## Fragmento de origen
-----
Reconozco que cierta confusión nubla mi pensamiento. Siento, desde que inició la pandemia de COVID 19, una aceleración de fuerzas casi incontrolables que podrían lanzarse, todas al mismo tiempo, sobre nosotros. El futuro nunca me ha parecido tan inseguro como en este siglo XXI, a pesar de ser este tan prometedor por los infinitos avances tecnológicos y científicos que presenciamos.
En medio de estos progresos la pandemia marca un antes y un después en la vida de la humanidad que obliga a la reflexión. Paradójicamente, tan necesaria reflexión es dejada muchas veces de lado, ante el deseo del ser humano de volver a la misma vida que tenía antes de la pandemia.
Llama la atención que en estas últimas semanas se repiten en varios países los esquemas de contagio: cuarta ola, por aquí, quinta ola por allá, vuelven a subir las cifras de enfermos y de muertos, vacunados o no vacunados, lo que da la sensación de que estamos todavía en territorios desconocidos y no se puede cantar victoria.
-----
## Material presentado
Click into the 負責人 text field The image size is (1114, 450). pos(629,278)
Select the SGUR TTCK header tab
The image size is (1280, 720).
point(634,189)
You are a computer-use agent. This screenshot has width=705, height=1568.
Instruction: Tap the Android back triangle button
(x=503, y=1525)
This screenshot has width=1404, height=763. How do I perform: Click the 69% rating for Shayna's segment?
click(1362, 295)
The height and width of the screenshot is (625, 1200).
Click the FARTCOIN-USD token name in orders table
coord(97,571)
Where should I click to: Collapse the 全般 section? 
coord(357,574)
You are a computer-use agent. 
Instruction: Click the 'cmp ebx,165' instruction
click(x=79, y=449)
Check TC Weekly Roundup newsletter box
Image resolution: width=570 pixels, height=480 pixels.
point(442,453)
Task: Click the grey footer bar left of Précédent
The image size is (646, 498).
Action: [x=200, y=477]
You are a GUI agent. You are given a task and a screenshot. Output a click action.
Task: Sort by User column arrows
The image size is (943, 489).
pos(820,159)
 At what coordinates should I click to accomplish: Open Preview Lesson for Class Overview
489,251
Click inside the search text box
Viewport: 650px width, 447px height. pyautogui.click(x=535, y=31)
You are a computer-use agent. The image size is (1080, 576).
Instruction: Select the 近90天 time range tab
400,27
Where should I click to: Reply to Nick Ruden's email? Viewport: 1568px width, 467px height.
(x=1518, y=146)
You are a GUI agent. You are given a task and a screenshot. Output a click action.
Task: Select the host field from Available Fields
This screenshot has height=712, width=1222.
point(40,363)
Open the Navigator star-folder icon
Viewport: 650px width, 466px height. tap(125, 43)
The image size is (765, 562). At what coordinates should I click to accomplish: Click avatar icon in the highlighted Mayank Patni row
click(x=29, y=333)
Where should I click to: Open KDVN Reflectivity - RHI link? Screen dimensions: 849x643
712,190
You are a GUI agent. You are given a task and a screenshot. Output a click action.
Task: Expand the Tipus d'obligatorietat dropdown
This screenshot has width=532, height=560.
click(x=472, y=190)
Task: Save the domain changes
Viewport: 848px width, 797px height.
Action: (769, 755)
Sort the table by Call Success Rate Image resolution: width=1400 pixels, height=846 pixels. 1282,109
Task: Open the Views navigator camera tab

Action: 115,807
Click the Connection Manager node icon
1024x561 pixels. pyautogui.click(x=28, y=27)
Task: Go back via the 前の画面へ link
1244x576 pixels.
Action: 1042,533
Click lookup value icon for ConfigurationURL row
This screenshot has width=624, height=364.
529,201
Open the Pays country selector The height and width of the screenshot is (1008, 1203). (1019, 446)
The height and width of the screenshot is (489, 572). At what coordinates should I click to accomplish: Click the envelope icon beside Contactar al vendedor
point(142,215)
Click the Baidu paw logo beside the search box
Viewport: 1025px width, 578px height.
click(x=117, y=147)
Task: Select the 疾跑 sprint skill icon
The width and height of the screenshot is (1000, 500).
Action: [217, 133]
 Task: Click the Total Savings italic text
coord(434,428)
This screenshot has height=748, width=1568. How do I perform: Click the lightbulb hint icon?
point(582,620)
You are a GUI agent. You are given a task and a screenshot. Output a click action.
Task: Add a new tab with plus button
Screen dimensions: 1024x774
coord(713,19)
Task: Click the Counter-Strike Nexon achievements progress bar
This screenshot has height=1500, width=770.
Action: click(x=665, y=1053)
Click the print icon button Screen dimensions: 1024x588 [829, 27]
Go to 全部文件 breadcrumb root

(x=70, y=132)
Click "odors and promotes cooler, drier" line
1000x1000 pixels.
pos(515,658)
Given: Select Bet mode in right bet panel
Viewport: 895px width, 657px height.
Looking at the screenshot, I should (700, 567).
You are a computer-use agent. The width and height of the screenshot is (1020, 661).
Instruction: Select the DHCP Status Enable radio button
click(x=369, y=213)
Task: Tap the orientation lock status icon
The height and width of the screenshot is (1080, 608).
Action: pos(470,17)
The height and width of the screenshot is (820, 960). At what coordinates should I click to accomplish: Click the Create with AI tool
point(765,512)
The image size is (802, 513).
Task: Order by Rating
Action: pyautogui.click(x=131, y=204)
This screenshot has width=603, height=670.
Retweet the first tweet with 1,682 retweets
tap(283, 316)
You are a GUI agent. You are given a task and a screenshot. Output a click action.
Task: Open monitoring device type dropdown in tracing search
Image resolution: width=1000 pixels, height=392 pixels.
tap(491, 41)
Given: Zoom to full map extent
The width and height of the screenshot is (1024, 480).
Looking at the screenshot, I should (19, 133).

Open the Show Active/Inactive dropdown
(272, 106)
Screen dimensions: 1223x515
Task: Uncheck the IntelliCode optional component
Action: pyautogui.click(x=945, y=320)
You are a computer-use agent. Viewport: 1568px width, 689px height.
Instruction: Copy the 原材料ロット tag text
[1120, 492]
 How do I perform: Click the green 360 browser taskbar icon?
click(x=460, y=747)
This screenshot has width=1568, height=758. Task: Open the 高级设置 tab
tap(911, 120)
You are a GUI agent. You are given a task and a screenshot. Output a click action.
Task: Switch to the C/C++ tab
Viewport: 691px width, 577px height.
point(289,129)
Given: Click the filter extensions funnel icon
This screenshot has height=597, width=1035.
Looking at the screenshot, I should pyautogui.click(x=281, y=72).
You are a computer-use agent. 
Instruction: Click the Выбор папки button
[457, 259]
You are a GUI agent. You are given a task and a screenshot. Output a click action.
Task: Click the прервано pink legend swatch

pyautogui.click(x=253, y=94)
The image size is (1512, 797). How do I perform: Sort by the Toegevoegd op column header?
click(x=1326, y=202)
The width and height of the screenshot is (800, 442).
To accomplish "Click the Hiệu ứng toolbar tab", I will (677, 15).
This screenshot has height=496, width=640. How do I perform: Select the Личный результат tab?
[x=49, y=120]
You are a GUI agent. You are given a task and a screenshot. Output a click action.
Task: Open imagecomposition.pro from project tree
-----
## Qué se espera
Continúa la reflexión sobre la pandemia después de su última oración, la que termina en «no se puede cantar victoria».

## Respuesta al ejercicio
Si asumimos como premisa que la pandemia y el medio ambiente son “crisis convergentes”, como lo titulaba un editorial de la revista The Lancet, el modelo actual de desarrollo y consumo de la mayoría de los países no ha progresado lo suficiente hacia una actitud respetuosa con el medio ambiente. Esta situación nos expone a que más pandemias como la que estamos sufriendo vuelvan a suceder.
Si seguimos por el camino de la búsqueda de un crecimiento ilimitado como único horizonte, si reemplazamos los combustibles fósiles por la extracción de metales raros, si los proyectos petroleros siguen avanzando en todo el mundo vamos a una anunciada catástrofe planetaria.
Los resultados de la tan esperada COP26 no están a la altura de las expectativas que se generaron y nos dejan con la inquietud de cuál será el nuevo mundo que podría surgir con algunos grados más de temperatura y qué riesgos nuevos nos traerá. Desgraciadamente, las imágenes de estos sucesos ya no son solamente del dominio de la ciencia ficción.
Nos presentan, hoy en día, la economía verde y la digital, como las panaceas del crecimiento económico, pero se observa a menudo que su procuración no proviene de la necesidad de solucionar los problemas ecológicos. Se trata, por el contrario, de nuevos instrumentos de generación de riquezas, una nueva fuente de rentabilidad que encuentra nuevas oportunidades a su alcance.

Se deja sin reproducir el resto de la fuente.